Ablaise claims that FFI cannot show reasonable apprehension. Ablaise asserts that they have not identified the portion of the Bank of America website that FFI is involved with, the military bank site, as infringing the ‘530 patent. Additionally, Ablaise has not asserted the ‘530 patent in their counterclaim in this action. Ablaise further claims that it has only identified mbnanetaccess.com, a Bank of America website, as infringing. Because FFI does not owe indemnity to Bank of America for the MBNA website, Ablaise argues that there is no reasonable apprehension of suit. Ablaise thus argues that FFI “does not have a dog in the Delaware fight.” (Opp. at 6:6.)

Ablaise’s First Amended Complaint in the Delaware Action alleges: “BofA has infringed one or more claims of the ‘737 and the ‘530 patent by making, using, and operating, its bankofamerica.com and related websites throughout the Untied States, including this judicial District.” (Delaware Action First Amended Complaint ¶ 8, Thayer Decl. Exh. B.)(emphasis added) The address for Bank of America’s Military Bank Website is www.bankofamerica.com/military/. (Thayer II Decl. ¶ 9.) Thus, the Military Bank Website is a “related website” to the bankof america.com website and is implicated in the Delaware Action. Moreover, FFI has asked Ablaise to amend the Delaware First Amended Complaint to exclude the Military Bank Website and Ablaise has failed to do so. (Thayer II Decl. ¶¶6-7.) Thus, while Ablaise may not have identified the Military Bank Website as infringing, their First Amended Complaint in the Delaware Action is worded so broadly as to implicate it.

Additionally, Ablaise has suggested to FFI that its customers might be infringing the ‘530 patent and that FFI should consider licensing both patents. (Thayer II Decl. ¶¶3-4; Scavone Decl. Exh. B.) Finally, Ablaise has asserted the ‘530 patent in other litigation against other parties, a factor relevant to the reasonable apprehension analysis. See Plumtree Software, Inc. v. Datamize, LLC , 2005 WL 2206495 (N.D. Cal. Sept. 12, 2005) (finding jurisdiction over declaratory judgment action for continuation patent based on assertion of parent patent against plaintiff and assertion of continuation patent against others) .

Accordingly, there is an actual controversy and amendment would not be futile. B. Motion to Relate Cases

Civil Local Rule 3-12 (a) defines related cases as those where: “(1) The actions concern substantially the same parties, property, transaction or event; and (2) It appears likely that there will be an unduly burdensome duplication of labor and expense or conflicting results if the cases are conducted before different Judges.”

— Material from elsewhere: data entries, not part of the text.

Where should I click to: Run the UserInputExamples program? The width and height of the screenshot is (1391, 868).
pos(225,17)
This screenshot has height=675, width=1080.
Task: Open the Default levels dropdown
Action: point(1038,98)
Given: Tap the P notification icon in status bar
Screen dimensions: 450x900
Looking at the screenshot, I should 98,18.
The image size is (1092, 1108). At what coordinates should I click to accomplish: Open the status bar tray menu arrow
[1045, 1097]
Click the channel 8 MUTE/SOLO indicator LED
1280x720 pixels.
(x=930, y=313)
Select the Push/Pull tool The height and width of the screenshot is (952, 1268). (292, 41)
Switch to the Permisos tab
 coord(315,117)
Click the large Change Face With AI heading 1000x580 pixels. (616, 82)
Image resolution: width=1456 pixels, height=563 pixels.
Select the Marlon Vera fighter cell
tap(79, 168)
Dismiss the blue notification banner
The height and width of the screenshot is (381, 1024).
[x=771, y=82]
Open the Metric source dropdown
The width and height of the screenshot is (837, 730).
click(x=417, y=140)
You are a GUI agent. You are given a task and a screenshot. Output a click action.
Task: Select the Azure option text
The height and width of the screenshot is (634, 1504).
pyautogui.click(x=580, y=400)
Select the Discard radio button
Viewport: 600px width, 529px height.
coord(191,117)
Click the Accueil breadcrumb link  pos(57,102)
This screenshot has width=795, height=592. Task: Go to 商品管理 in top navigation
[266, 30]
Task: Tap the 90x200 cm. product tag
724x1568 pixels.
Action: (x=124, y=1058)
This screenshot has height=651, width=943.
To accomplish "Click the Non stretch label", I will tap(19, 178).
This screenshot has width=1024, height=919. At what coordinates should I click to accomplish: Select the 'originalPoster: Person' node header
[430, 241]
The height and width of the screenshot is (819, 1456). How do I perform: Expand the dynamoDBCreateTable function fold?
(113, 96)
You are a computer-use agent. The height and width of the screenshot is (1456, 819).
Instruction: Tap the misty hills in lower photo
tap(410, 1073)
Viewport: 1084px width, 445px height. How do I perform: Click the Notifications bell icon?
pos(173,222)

In this case, the first requirement is met because the same defendants are involved and the same “property”, the ‘737 patent and its parent the ‘530 patent are involved. Ablaise opposes the relation, claiming that different parties are involved. Even though different plaintiffs are involved, both plaintiffs are vendors providing services under indemnification agreements to the same accused infringer, Bank of America. Thus, Bank of America has an interest as a customer and indemnitee in efficient and consistent management of these litigations. Moreover, the Yodlee action was filed, at least in part, because of the Delaware action against Bank of America. (Yodlee Complaint ¶ 5.) Accordingly, substantially the same parties and property are involved.

The second element is also met. Having two different judges govern discovery disputes and construe claims in the same patents would be an unduly burdensome duplication of labor and raise the danger of conflicting results. Ablaise claims that different websites are involved: www.bankofamerica.com/military in this case and allmyacounts.bankofamerica.com in Yodlee. However, whether the two addresses are regarded as part of a single Bank of America website or two related Bank of America websites, the potential for burdensome duplication remains. A patent “claim is construed in the light of the claim language, the other claims, the prior art, the prosecution history, and the specification, not in light of the accused device. . . . It is only after the claims have been construed without reference to the accused device that the claims, as so construed, are applied to the accused device to determine infringement.” SRI Int’l. v. Matsushita Elec. Corp. of Am. , 775 F.2d 1107, 1118 (Fed. Cir. 1985)(en banc)(emphasis in original). Thus, even if the accused devices are not identical, the claim construction process will contain, at a minimum, sufficient overlap to create duplication of effort. Ablaise also argues that different patent claims or terms may be involved in the same suits. Again, this does not eliminate the potential for burdensome duplication. The fact that some terms might be different does not mean that it makes sense for different judges to construe the claims and terms that might be in common.

Ablaise also asserted that the timing of FFI’s motion to relate was “suspicious.” Ablaise argues that FFI filed the motion to relate in order to bolster its motion to relate and in an improper attempt to forum shop. The motion to relate was filed shortly after the Yodlee action was filed. The Court finds nothing suspicious about the timing of the motion and no reason to believe that FFI filed the motion to relate for any improper purpose.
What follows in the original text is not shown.